▶ Dataset records
________________________________________
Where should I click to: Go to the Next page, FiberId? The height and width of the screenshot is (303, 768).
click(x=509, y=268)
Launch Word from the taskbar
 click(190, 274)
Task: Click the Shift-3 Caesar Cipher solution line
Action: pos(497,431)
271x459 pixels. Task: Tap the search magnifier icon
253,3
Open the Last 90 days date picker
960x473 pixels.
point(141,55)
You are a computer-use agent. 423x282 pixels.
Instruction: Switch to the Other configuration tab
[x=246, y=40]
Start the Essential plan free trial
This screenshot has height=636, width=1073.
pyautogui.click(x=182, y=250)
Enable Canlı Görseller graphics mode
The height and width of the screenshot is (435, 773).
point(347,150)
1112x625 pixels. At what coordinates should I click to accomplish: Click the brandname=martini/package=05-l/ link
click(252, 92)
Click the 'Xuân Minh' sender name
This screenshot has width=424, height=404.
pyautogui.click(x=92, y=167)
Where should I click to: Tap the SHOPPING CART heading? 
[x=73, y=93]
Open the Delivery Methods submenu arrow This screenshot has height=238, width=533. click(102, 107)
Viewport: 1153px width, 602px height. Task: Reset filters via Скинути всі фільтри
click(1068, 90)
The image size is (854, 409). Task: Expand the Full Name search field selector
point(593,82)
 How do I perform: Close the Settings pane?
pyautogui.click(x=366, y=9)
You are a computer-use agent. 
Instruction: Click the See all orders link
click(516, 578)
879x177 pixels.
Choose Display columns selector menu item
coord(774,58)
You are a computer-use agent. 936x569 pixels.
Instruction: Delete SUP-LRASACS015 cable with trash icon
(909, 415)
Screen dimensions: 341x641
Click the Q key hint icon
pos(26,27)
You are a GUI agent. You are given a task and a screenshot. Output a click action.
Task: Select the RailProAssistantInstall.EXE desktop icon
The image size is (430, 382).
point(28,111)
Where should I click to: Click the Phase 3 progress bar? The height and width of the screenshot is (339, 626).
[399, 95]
________________________________________
▶ Exercise
Word for word, copy every entry.

▶ Output below
Where should I click to: Go to the Next page, FiberId? The height and width of the screenshot is (303, 768).
click(x=509, y=268)
Launch Word from the taskbar
 click(190, 274)
Task: Click the Shift-3 Caesar Cipher solution line
Action: pos(497,431)
271x459 pixels. Task: Tap the search magnifier icon
253,3
Open the Last 90 days date picker
960x473 pixels.
point(141,55)
You are a computer-use agent. 423x282 pixels.
Instruction: Switch to the Other configuration tab
[x=246, y=40]
Start the Essential plan free trial
This screenshot has height=636, width=1073.
pyautogui.click(x=182, y=250)
Enable Canlı Görseller graphics mode
The height and width of the screenshot is (435, 773).
point(347,150)
1112x625 pixels. At what coordinates should I click to accomplish: Click the brandname=martini/package=05-l/ link
click(252, 92)
Click the 'Xuân Minh' sender name
This screenshot has width=424, height=404.
pyautogui.click(x=92, y=167)
Where should I click to: Tap the SHOPPING CART heading? 
[x=73, y=93]
Open the Delivery Methods submenu arrow This screenshot has height=238, width=533. click(102, 107)
Viewport: 1153px width, 602px height. Task: Reset filters via Скинути всі фільтри
click(1068, 90)
The image size is (854, 409). Task: Expand the Full Name search field selector
point(593,82)
 How do I perform: Close the Settings pane?
pyautogui.click(x=366, y=9)
You are a computer-use agent. 
Instruction: Click the See all orders link
click(516, 578)
879x177 pixels.
Choose Display columns selector menu item
coord(774,58)
You are a computer-use agent. 936x569 pixels.
Instruction: Delete SUP-LRASACS015 cable with trash icon
(909, 415)
Screen dimensions: 341x641
Click the Q key hint icon
pos(26,27)
You are a GUI agent. You are given a task and a screenshot. Output a click action.
Task: Select the RailProAssistantInstall.EXE desktop icon
The image size is (430, 382).
point(28,111)
Where should I click to: Click the Phase 3 progress bar? The height and width of the screenshot is (339, 626).
[399, 95]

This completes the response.